TASK STATEMENT >>
Go through the data and count each line that has the string "will". Give that count alone.
** SOURCE DATA follows **
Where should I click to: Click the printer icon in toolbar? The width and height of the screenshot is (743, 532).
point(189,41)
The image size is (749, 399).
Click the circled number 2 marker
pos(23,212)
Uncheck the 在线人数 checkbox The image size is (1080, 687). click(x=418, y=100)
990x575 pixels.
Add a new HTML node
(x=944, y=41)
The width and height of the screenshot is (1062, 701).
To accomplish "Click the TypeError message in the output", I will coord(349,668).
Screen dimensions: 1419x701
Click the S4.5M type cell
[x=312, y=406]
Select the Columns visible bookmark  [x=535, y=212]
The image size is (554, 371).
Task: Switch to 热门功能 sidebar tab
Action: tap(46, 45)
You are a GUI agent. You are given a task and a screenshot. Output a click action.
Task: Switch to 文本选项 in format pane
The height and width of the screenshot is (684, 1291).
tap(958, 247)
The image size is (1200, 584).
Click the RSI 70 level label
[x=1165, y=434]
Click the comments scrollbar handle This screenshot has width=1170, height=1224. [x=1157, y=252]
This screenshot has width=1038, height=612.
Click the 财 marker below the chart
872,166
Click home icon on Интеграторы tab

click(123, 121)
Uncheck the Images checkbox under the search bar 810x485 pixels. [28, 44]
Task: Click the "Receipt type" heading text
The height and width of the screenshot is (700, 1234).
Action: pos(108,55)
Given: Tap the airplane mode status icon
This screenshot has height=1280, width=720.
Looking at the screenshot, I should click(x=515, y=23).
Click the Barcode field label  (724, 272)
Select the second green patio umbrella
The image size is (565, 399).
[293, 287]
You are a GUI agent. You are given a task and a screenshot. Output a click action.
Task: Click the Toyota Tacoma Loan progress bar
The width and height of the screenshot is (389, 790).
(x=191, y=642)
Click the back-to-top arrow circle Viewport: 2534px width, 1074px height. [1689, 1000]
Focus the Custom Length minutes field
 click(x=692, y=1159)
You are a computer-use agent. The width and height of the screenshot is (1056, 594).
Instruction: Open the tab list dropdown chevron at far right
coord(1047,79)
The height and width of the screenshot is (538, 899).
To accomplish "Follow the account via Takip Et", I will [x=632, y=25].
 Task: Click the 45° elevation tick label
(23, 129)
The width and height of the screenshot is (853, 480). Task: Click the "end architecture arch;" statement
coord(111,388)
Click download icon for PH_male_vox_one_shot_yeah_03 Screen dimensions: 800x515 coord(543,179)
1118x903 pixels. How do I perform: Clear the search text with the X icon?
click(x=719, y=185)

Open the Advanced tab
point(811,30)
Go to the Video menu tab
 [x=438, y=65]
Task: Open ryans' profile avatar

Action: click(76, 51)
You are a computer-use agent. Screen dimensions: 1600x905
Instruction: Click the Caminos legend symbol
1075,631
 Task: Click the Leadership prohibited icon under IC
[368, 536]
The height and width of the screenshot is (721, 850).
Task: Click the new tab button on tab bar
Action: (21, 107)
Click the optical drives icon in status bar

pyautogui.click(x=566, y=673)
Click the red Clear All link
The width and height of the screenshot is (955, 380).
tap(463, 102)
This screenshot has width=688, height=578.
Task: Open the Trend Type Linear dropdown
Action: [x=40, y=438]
** End of SOURCE DATA **
TASK RESPONSE >>
2